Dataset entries
·····

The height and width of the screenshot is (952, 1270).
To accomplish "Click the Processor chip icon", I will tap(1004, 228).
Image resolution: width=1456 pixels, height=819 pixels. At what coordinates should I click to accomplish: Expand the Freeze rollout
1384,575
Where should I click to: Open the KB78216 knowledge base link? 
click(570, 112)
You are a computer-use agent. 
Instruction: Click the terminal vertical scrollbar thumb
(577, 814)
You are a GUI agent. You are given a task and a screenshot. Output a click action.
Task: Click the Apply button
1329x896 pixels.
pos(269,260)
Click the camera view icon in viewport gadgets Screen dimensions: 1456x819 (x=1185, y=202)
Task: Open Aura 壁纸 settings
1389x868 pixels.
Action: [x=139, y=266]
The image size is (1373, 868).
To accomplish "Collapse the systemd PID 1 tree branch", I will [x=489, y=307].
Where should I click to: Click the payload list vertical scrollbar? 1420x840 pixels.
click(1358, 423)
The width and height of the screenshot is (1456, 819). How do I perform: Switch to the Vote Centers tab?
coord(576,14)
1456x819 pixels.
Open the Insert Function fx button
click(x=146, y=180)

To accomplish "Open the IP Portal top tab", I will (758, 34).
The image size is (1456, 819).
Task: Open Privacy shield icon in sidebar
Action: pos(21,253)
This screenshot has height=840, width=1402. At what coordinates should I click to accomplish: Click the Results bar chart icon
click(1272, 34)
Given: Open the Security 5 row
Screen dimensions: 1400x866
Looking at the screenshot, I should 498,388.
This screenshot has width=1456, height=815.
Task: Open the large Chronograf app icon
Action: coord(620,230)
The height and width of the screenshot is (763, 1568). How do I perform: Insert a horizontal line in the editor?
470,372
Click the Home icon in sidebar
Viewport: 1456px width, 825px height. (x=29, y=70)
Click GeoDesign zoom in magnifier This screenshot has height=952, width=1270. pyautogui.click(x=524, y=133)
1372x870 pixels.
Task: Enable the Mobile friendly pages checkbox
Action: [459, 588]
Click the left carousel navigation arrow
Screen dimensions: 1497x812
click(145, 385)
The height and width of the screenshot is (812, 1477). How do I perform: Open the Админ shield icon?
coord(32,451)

·····

## [Work instructions]
Transcribe verbatim. Cover the lines from the first line of the entries above to the line containing "You are a computer-use agent.", inclusive.

## [Task solution]
The height and width of the screenshot is (952, 1270).
To accomplish "Click the Processor chip icon", I will tap(1004, 228).
Image resolution: width=1456 pixels, height=819 pixels. At what coordinates should I click to accomplish: Expand the Freeze rollout
1384,575
Where should I click to: Open the KB78216 knowledge base link? 
click(570, 112)
You are a computer-use agent. 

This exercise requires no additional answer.